Why We Don't Use MCP Servers
The Model Context Protocol sounds useful on paper. External servers that extend Claude's capabilities, providing database access, API integrations, file system operations. When Anthropic announced MCP, the developer community rushed to build servers for everything from GitHub to PostgreSQL to Discord.
We don't use them. We've permanently disabled them across our projects. The reasoning isn't ideological opposition to extensions. It's practical security analysis combined with recognition that the supposed benefits don't exist.
MCP servers execute arbitrary code on your machine. This isn't a bug or an edge case—it's the fundamental architecture. When you connect an MCP server, you're granting that server the ability to run any command, access any file, modify any data that your user account can reach. The server might be well-intentioned. The server might be perfectly safe today. But you're trusting code you didn't write to run with your privileges.
Anthropic's own engineering team published guidance on MCP security that should give any developer pause. They recommend careful review of each server's code, isolation strategies, and principle of least privilege. These are exactly the mitigations you'd apply when running untrusted code—because that's what you're doing.
The Claude Code environment already includes native tools that cover every legitimate use case. File operations work through Read, Write, Edit, Glob, and Grep. Web operations work through WebFetch and WebSearch. The bash tool runs any CLI command. What exactly would an MCP server add that these tools don't already provide?
Consider the supposed value proposition of a PostgreSQL MCP server. It would let Claude query your database directly. But Claude can already run psql commands through bash. It can execute SQL files. It can interact with any database through your application's existing interfaces. The MCP server adds no capability that wasn't already present. What it adds is another layer of code that could contain vulnerabilities, another process consuming resources, another thing to maintain and update.
The GitHub MCP server provides another instructive example. It promises to give Claude access to issues, pull requests, and repository operations. But the gh CLI already does all of this. Every single operation the GitHub MCP server enables, the gh CLI enables.
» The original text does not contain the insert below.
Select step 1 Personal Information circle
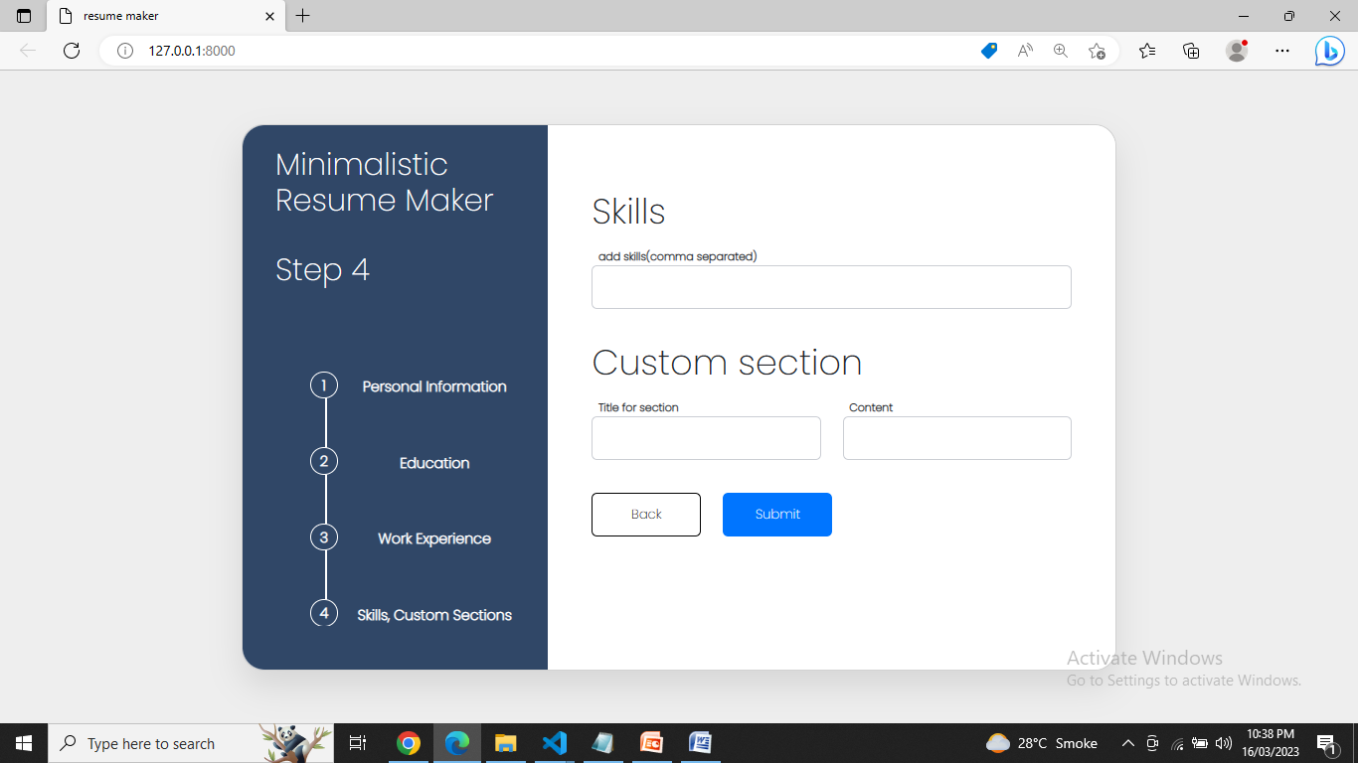(x=323, y=384)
The difference is that gh is maintained by GitHub itself, receives constant security updates, and has been audited by thousands of developers. The MCP server is maintained by whoever wrote it and may or may not receive updates when vulnerabilities are discovered.
Discord integration follows the same pattern. We use webhooks with curl. One line in bash sends a message. The webhook URL is a secret we control. There's no bot token that could be compromised, no long-running process that could be exploited, no dependency on external MCP code.
The attack surface analysis favors CLI tools overwhelmingly. Each MCP server you add is a potential vulnerability. Each one runs in a process that has access to your system. Each one communicates over channels that could be intercepted or manipulated. Compare this to running gh through bash—the same cli you'd use manually, executing the same commands you'd type, with no additional attack surface beyond what you already accepted when you installed the tool.
Maintenance burden compounds the security concerns. MCP servers need updates. They can break when APIs change. They can develop incompatibilities with Claude Code versions. Each one is a dependency you're choosing to manage. CLI tools update independently through your package manager. When gh gets a new feature, you get it automatically. When the GitHub API changes, the gh maintainers update their tool. You don't have to track which MCP server version works with which API version.
The one-off exceptions don't justify the general case. Some MCP servers provide genuinely unique capabilities that CLI tools don't match. Visual file browsers, perhaps, or specialized integrations with proprietary systems. Even granting that these exceptions exist, the response should be careful evaluation of each specific server, not blanket enablement of the MCP ecosystem. We default to disabled with explicit exceptions, not enabled with occasional concerns.
Our projects now include explicit documentation that MCP servers are permanently disabled. The reasoning is spelled out. The policy is non-negotiable. New contributors see this immediately in CLAUDE.md. The instructions explain not just what we don't do, but why we don't do it.
This isn't about distrust of Anthropic or pessimism about the MCP ecosystem. It's about recognizing that Claude Code already has the tools we need. Adding MCP servers adds risk without adding capability. In security analysis, you question every addition that increases attack surface. MCP servers fail that test.
The broader principle applies beyond MCP. Every integration, every extension, every plugin should justify its existence against native capabilities. If you can accomplish the same goal with tools that already exist, prefer those tools. They're tested, maintained, and already present in your security model. New additions must clear a high bar.
Claude Code ships with powerful native tools for a reason. They cover the legitimate use cases without requiring external code execution. When Anthropic designed the tool architecture, they made deliberate choices about capability boundaries. MCP servers exist for use cases outside those boundaries—but we haven't found use cases in that category that we actually need.
The simplest architecture is the most secure architecture. Run Claude Code. Use its native tools. Execute CLI commands through bash when you need external capabilities. Don't add attack surface you don't need.